## START DATA FOR PROCESSING

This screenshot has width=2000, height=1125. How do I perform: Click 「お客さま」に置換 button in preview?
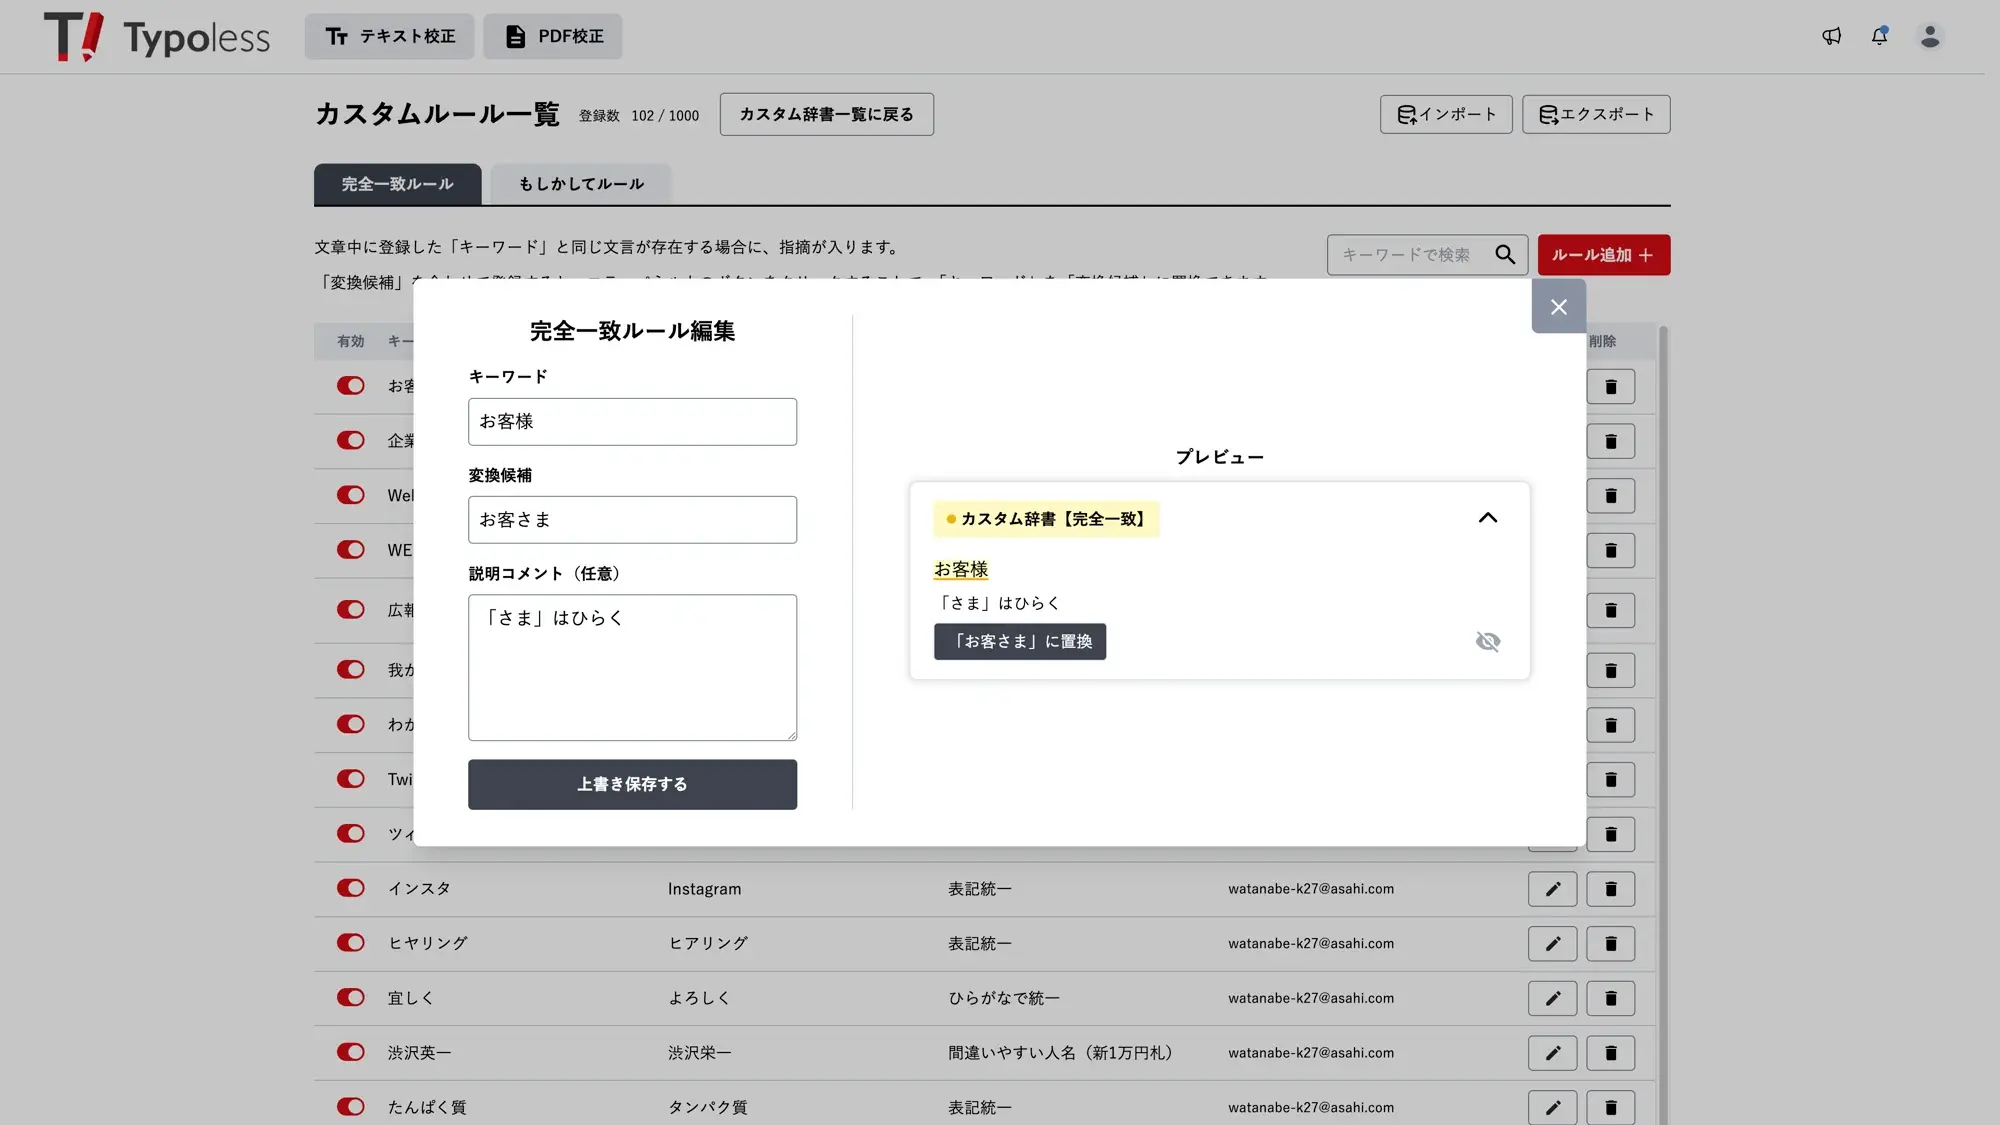[x=1019, y=642]
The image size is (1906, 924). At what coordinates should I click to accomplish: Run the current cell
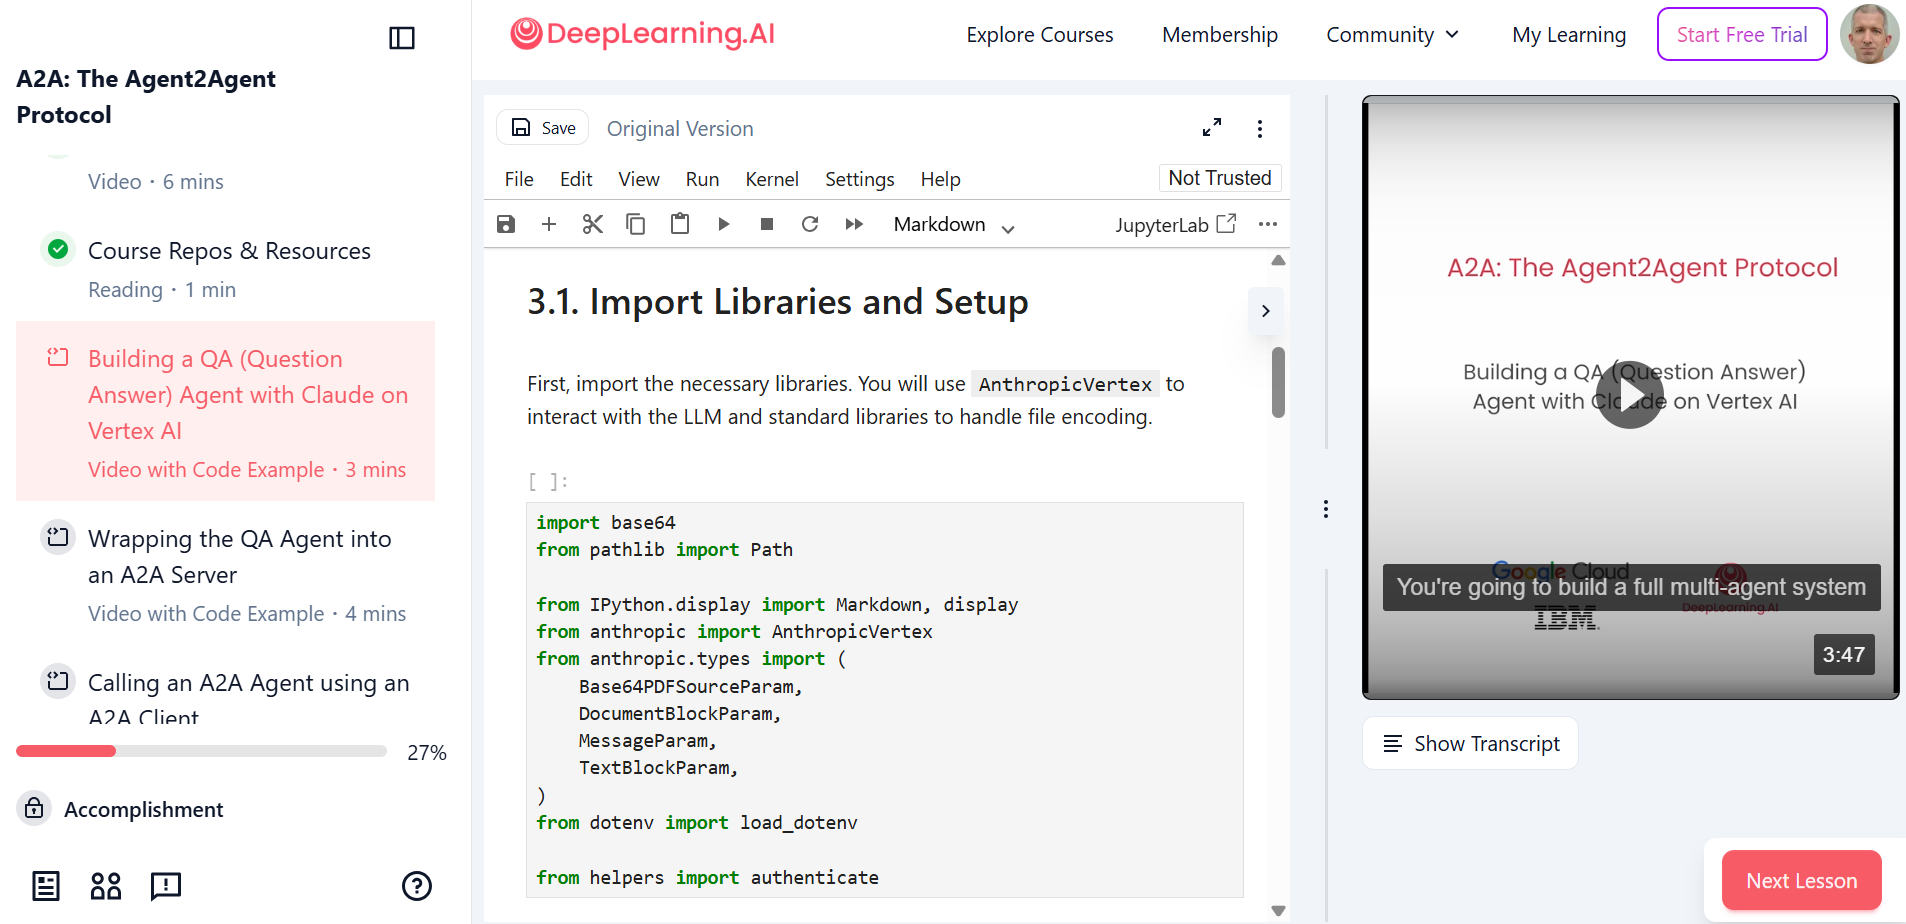coord(724,224)
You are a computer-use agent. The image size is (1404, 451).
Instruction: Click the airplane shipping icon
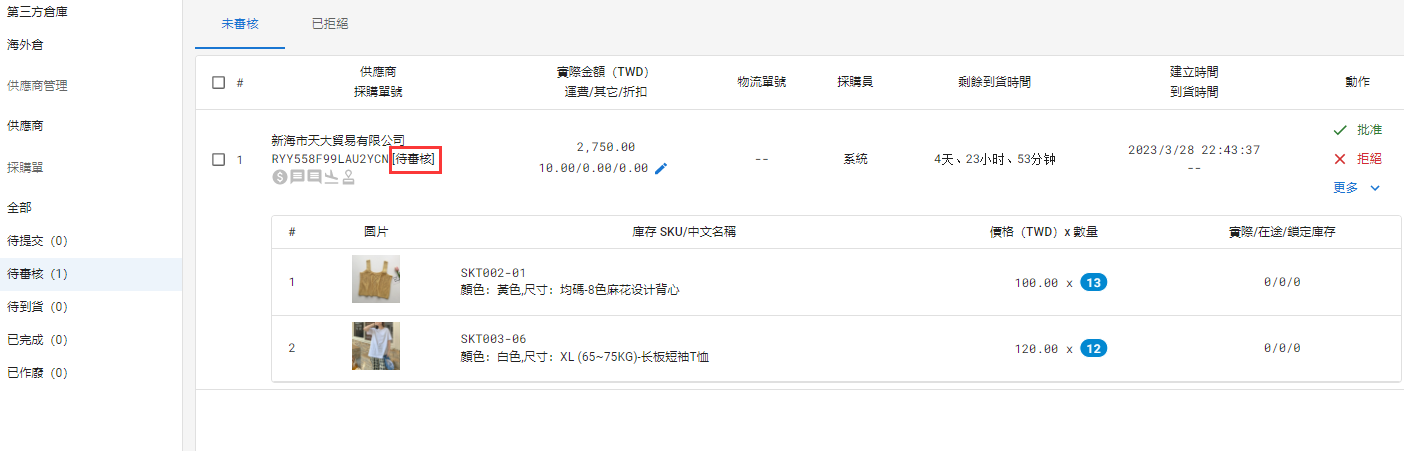[331, 177]
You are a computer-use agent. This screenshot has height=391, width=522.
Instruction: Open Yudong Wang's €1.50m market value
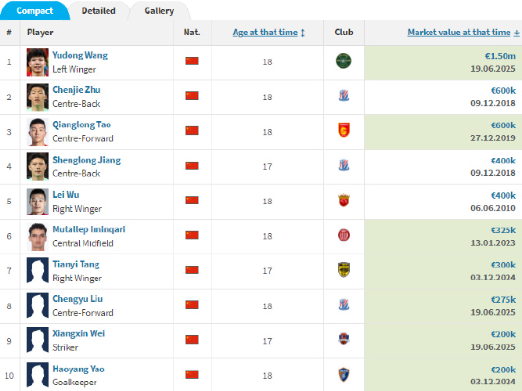tap(500, 56)
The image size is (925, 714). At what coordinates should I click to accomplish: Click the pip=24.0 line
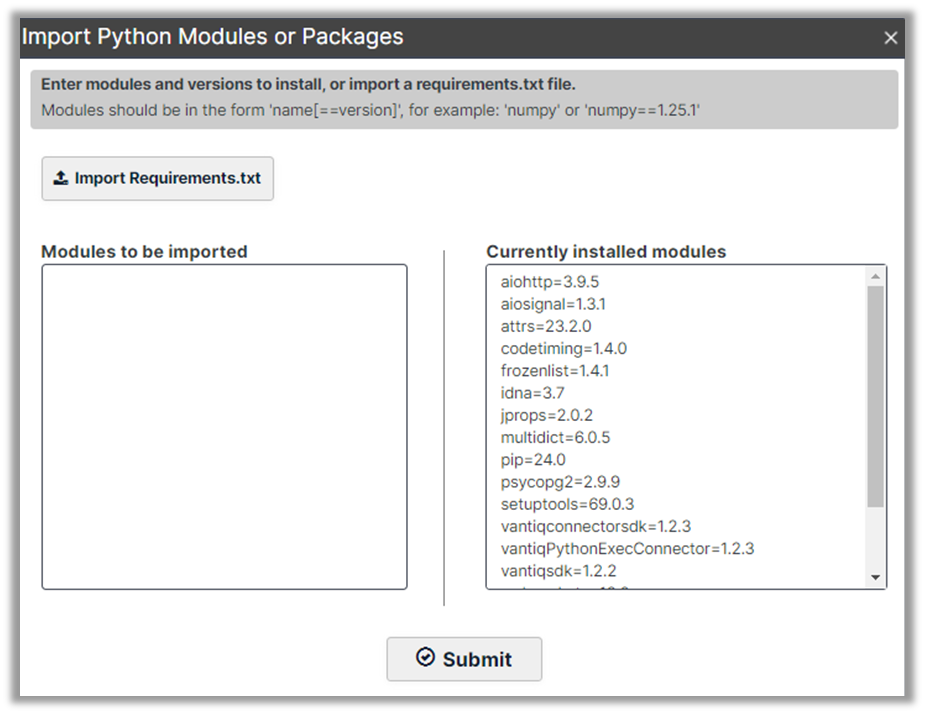click(533, 460)
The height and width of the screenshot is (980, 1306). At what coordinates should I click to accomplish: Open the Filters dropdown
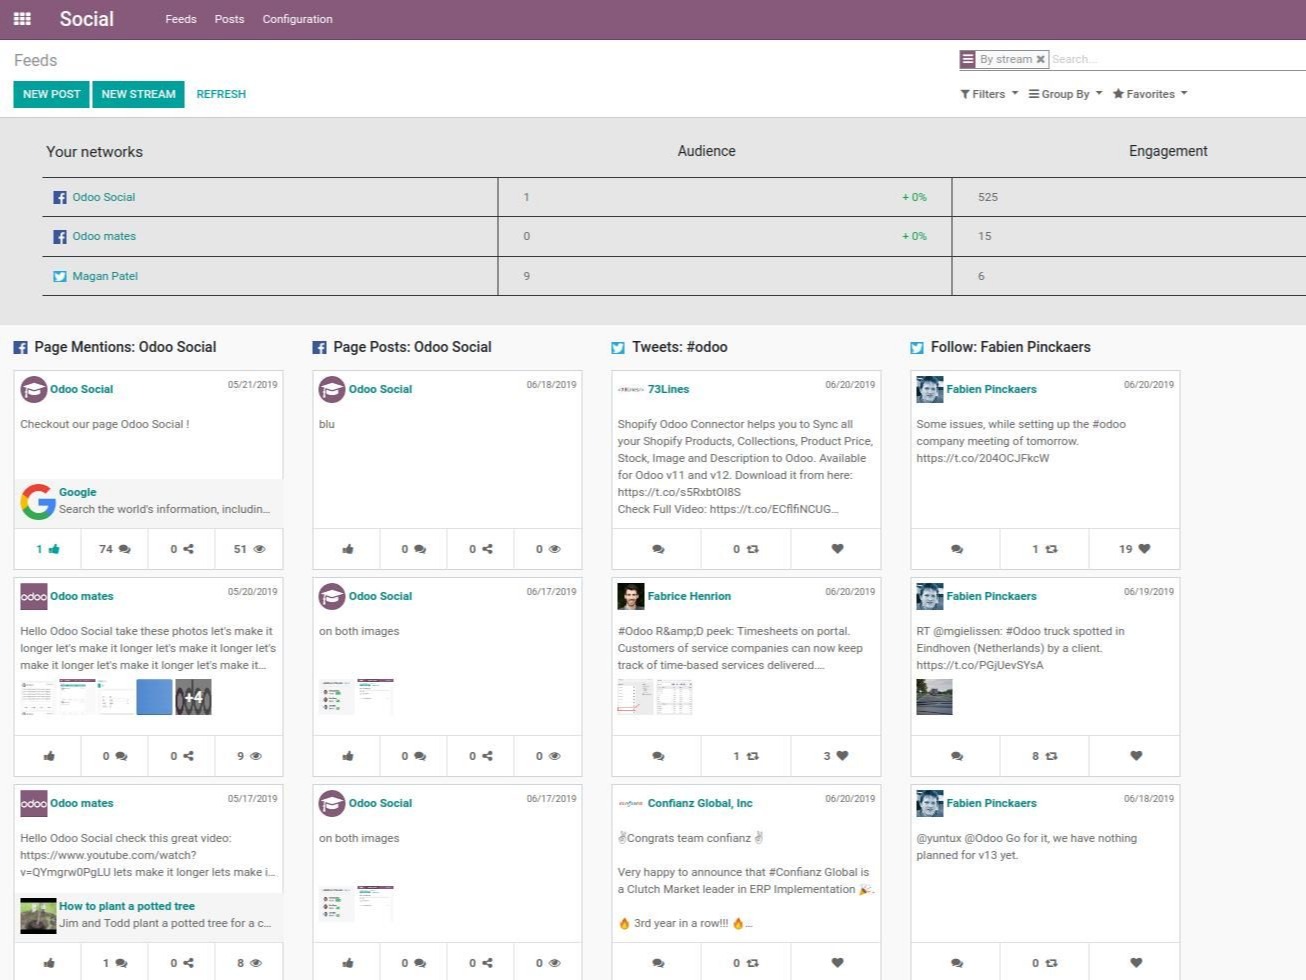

## END DATA FOR PROCESSING

Rewrite the lines of the records above as a numbered list, leaving out any blank lines and leaving out the pictures.

1. This screenshot has width=2000, height=1125. How do I perform: Click 「お客さま」に置換 button in preview?
2. [x=1019, y=642]
3. The image size is (1906, 924). At what coordinates should I click to accomplish: Run the current cell
4. coord(724,224)
5. You are a computer-use agent. The image size is (1404, 451).
6. Instruction: Click the airplane shipping icon
7. [331, 177]
8. You are a computer-use agent. This screenshot has height=391, width=522.
9. Instruction: Open Yudong Wang's €1.50m market value
10. tap(500, 56)
11. The image size is (925, 714). At what coordinates should I click to accomplish: Click the pip=24.0 line
12. click(533, 460)
13. The height and width of the screenshot is (980, 1306). At what coordinates should I click to accomplish: Open the Filters dropdown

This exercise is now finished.